*Problem details*: Carry on the piece about rooting for Johan Santana's no-hitter against the Cardinals, writing on from its last sentence.

*Passage to read*:
== Segment start ==
I have a
few things to admit. I feel like I am
sitting here confessing my sins, but here we go. For the first half of the game against Johan
Santana and the Mets, I was hoping for a Cardinal come back as much as
anyone. I was angry when I saw Beltran’s
double get called back by an umpire who had to make a split second call as to
where exactly that baseball landed, but the more I see of the replays of that
one moment, the more tired I am of hearing so many people use that as some kind
of half-baked excuse for a team that showed little if any ability to product
offense.
Another
thing that I need to confess is my love of pitching. While friends of mine told me claimed that
low scoring baseball games were somehow boring, a bad draw of a game when they
saw a contest that ended with only a few runs on the board. I downloaded the 2011 NLDS game 5 off iTunes
the second it became available, and I cannot count the number of times that I
have watched the replay of that game with every perfectly placed pitch
reminding me that baseball would soon be coming.
Now how
do manage the conflicting nature of this love of pitching with the desire to
see the Cardinals win the game? The
truth was that after I realized the lack of a bullpen and pathetic offense with
replacements of back-ups filling the batting order made a Cardinal’s victory
all but impossible, I found myself rooting for the first no-hitter in New York
Mets’ history. If there is someone who
deserved a no-hitter even if it was against the Cardinals and taking advantage
of their sudden offensive weakness, a case can be made for Santana.
== Segment end ==
*Records supplied*:
== Segment start ==
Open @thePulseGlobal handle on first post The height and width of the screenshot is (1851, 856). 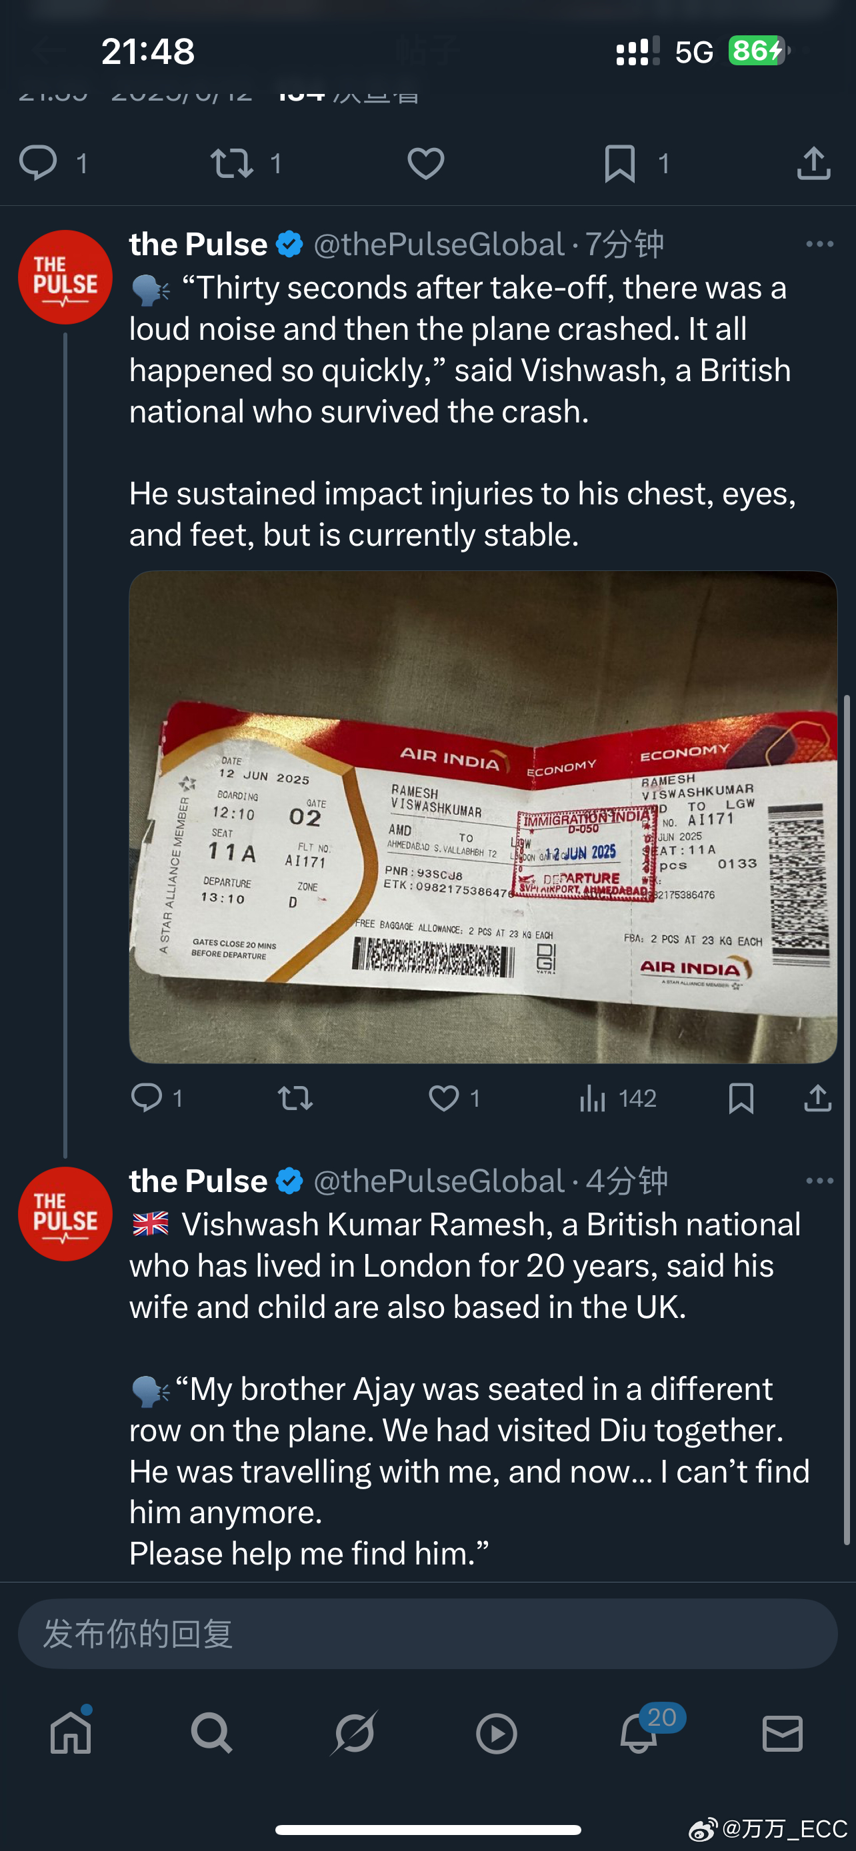(x=439, y=245)
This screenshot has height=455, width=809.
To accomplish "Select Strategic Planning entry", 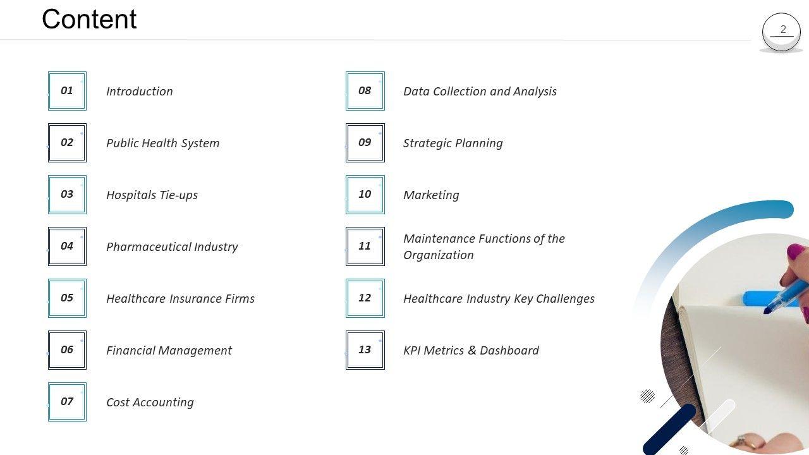I will tap(453, 143).
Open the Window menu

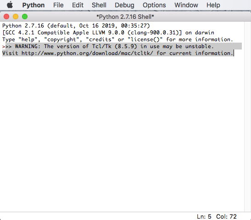186,5
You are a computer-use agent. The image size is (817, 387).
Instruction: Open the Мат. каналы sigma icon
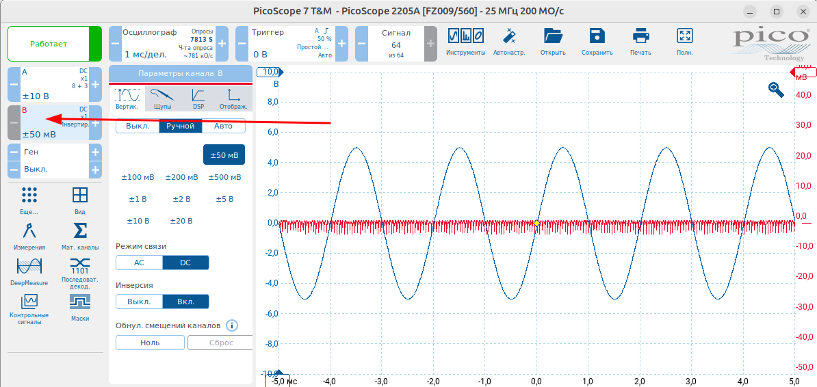(x=80, y=231)
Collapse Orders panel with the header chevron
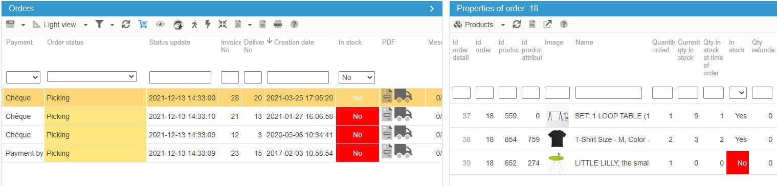The height and width of the screenshot is (186, 777). click(432, 9)
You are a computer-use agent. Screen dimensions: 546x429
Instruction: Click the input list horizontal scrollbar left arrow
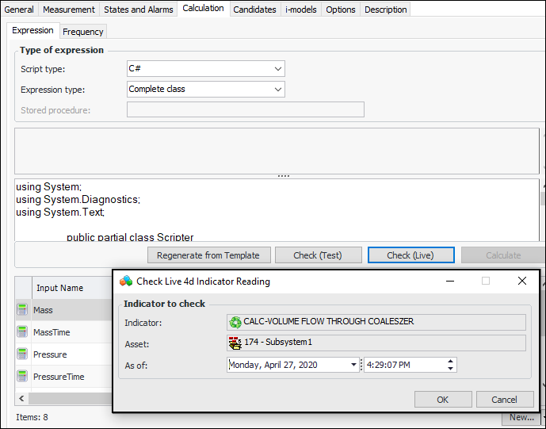[x=21, y=399]
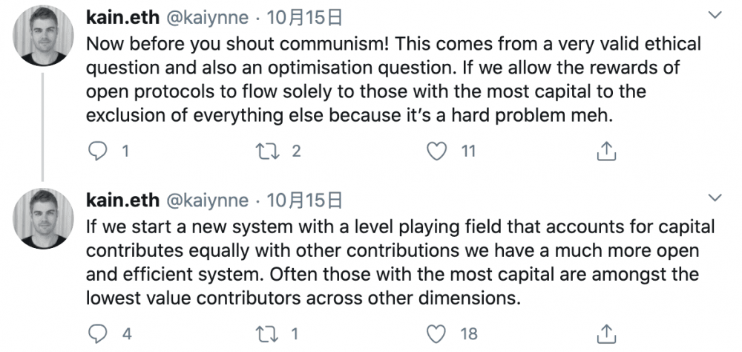This screenshot has width=742, height=352.
Task: Open kain.eth profile name on first tweet
Action: point(122,16)
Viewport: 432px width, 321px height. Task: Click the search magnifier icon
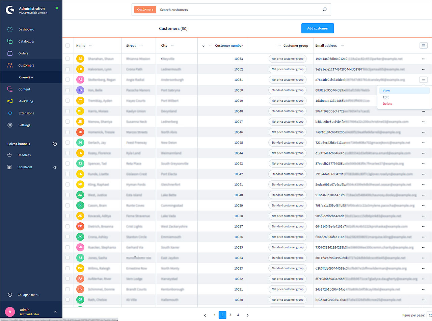[x=324, y=10]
== Segment end ==
*Output of the exercise*:
How could
I not root for a man who was left for dead after shoulder surgery? Santana was once a great pitcher who was a
favorite every year to win a Cy Young, and while injury has robbed him of his
fastball, no Cardinal hitter would be able to claim that his changeup was
anything but dominant. There is no shame
at being no hit by a pitcher with this combination of talent and
motivation. I wonder how many times
Santana heard that he would never come back to pitch and have success in the
Major Leagues? I am sure all that these
voices were in his head as he reached the 120 pitch mark and above and I wonder
if he smiled to himself, more determined than ever to prove all these people
wrong. Yes, for one day, I found myself
rooting for the team that was playing against the Cardinals. How could I not root for Johan Santana?